The glaciers on Baffin Island, high in the Canadian Arctic, have been shrinking as the climate warms.
As they melt and recede, these glaciers have exposed fragments of ancient plants—frozen into the exact spots where they once grew—that haven’t seen the light of day for at least 40,000 years, new research published Friday in Nature Communications suggests.
“The last century of warmth has been enough to shrink these ice caps back to dimensions they have not been at for the last 115,000 years,” says Simon Pendleton, a climate scientist at the University of Colorado, Boulder and the lead author of the study.
The hot North
The entire planet has been warming since humans started flooding the atmosphere with greenhouse gases at the start of the Industrial Revolution. But the effect isn’t spread evenly. Some regions, like the Arctic, feel the brunt of the warming: Average air temperatures at the northern reaches of the planet have risen more, and faster, than anywhere else in the world. In response, glaciers large and small have been melting away at alarming rates—faster than anything observed in modern human history.
Still, it hasn’t been completely clear whether the Arctic warming observed over the past century is unprecedented over longer time periods. Has it been warm enough to melt away these ice caps sometime in the past 10,000 years? Or 50,000 years? Or 100,000?
“What we were asking,” Pendleton says, “was, when was the last time the Arctic was as warm as today?”
There were times in the past when the Arctic may have been toastier than it is at present—not because of human influence on the climate, but because of the complicated way Earth wobbles on its axis. About 10,000 years ago, for example, the northern latitudes pointed at the sun more directly during the summer than they do now, bathing the Arctic in nearly nine percent more sunshine over the course of the season than it gets today.
Glaciers grow and shrink in response to slight changes in temperature. In this part of the world, they closely track the amount of warmth the region accumulates over the course of a summer. So as the Arctic summers warm, the glaciers melt away.
“They’re the canaries in a coal mine,” says Meredith Kelly, a paleoclimate scientist at Dartmouth who was not involved in the study, “these really sensitive things that are responding to climate.”
The glaciers the team looked at, perched on Baffin’s high plateaus, interact with the landscape more gently than many other glaciers in the world. Rather than carving canyons and clawing grooves into solid bedrock, these glaciers, as they grew, would softly overtop the flora that grew around their edges, freezing mosses and other delicate plants in place.
Now, as the glaciers retreat, out melt the ancient plants—in exactly the same positions as when they died long ago. So by figuring out how old the plants are, the team could fingerprint the last time the glaciers were as small as they are today.
The researchers scooped up plants newly exposed by retreating ice caps across the island. Back in the lab, they tested them to see how much radiocarbon was left in their hoary tissues. Radiocarbon, a naturally radioactive version of carbon, is a time-keeper: Living things incorporate it into their tissues, but it decays at predictable rates over the course of thousands of years. Eventually, after about 40,000 years, there’s essentially none left.

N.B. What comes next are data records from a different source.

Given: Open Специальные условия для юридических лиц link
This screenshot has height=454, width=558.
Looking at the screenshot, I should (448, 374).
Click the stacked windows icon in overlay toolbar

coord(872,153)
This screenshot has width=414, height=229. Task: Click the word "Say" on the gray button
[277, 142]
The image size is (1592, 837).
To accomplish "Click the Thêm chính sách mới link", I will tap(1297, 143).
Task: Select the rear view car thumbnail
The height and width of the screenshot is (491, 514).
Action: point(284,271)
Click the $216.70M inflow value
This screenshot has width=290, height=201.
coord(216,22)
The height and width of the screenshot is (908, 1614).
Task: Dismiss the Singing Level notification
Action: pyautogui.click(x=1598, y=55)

So if the plant samples they found had a lot of radiocarbon left in them, that would would mean they had died relatively recently. But instead, the mosses were essentially devoid of radiocarbon. That suggested that the plants had died at least 40,000 years earlier, indicating that the glaciers hadn’t melted back to today’s size for at least that long.

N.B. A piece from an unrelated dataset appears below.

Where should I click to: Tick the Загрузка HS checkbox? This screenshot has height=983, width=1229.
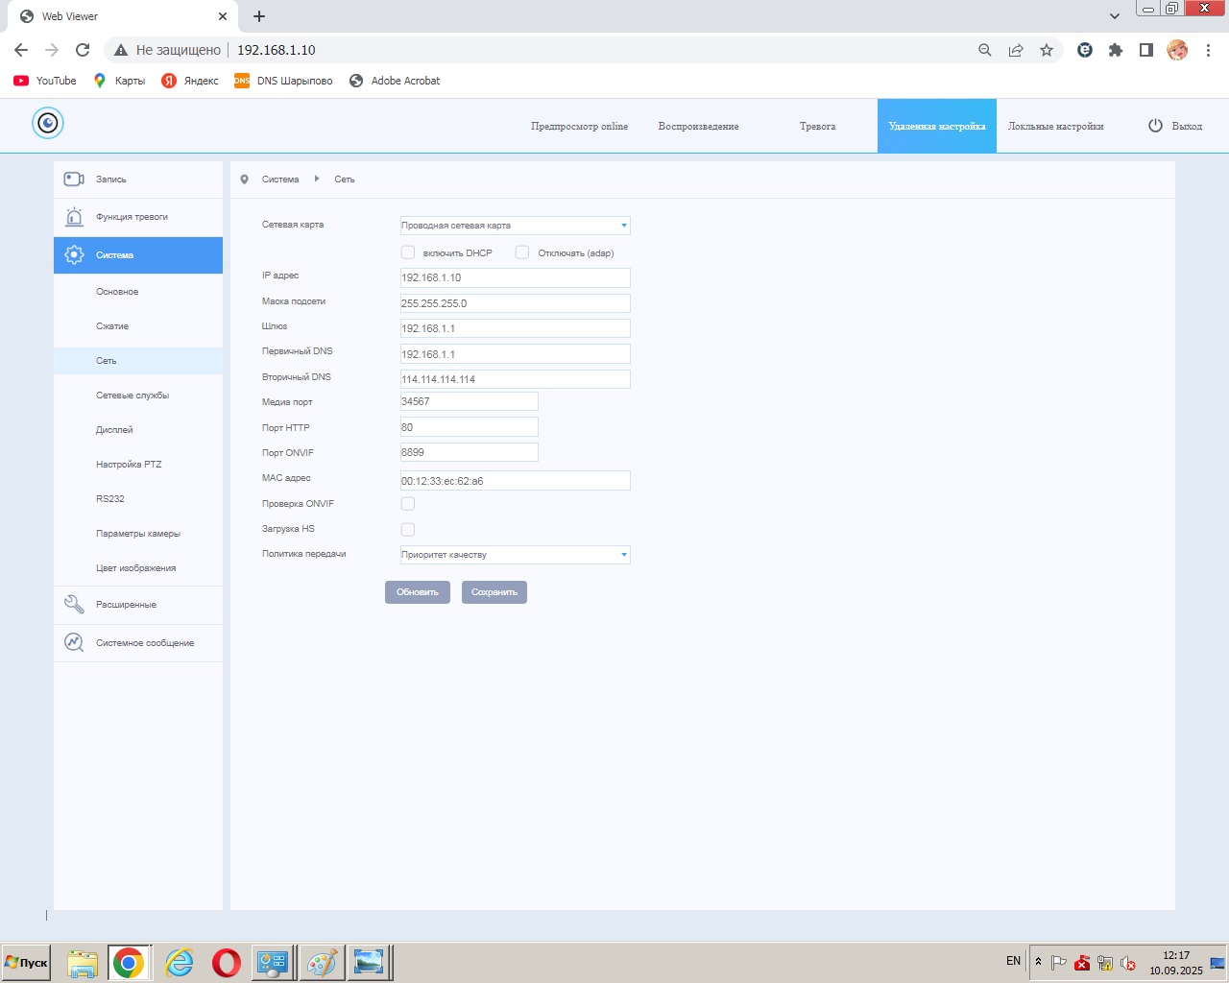click(408, 530)
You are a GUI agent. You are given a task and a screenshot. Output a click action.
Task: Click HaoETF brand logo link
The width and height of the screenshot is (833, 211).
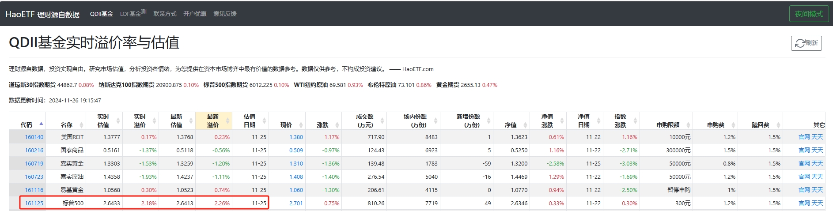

The researchers also measured radiocarbon in the rocks just outside the modern edge of the ice sheets. Similarly, they found essentially no radiocarbon, backing up the mosses’ evidence that ice had covered the sites for 40,000 years or more.
Canaries in a cold mine?
At that time, 40,000 years ago, the planet was deep in a cold phase. An ice sheet miles thick stretched across the North American continent, and humans wouldn’t arrive for at least another 15,000 years.
This cold stage stretched back to about 115,000 years ago, the last time the planet as a whole was as warm as it is today. But the warmth back then was caused by the position of the planet relative to the sun, causing the Arctic to soak up nearly 13 percent more solar energy than it does today.
So even the big hit of warmth the Arctic experienced 10,000 years ago “wasn't enough to annihilate that ice,” says Shaun Marcott, a climate scientist at the University of Wisconsin, Madison, who was not involved in the study.
That underscores the intensity of the warming happening today, highlighting that the Arctic is entering new territory. And Baffin Island, Marcott points out, is right next door to Greenland—home to an ice sheet that holds enough ice to raise global sea levels by more than 20 feet if it were to melt fully. The ice in both Baffin and Greenland are nudged by similar forces, so it's key, he says, to understand just how sensitively the ice in both places responded to warming in the past, in order to figure out how it will behave in a warmer future.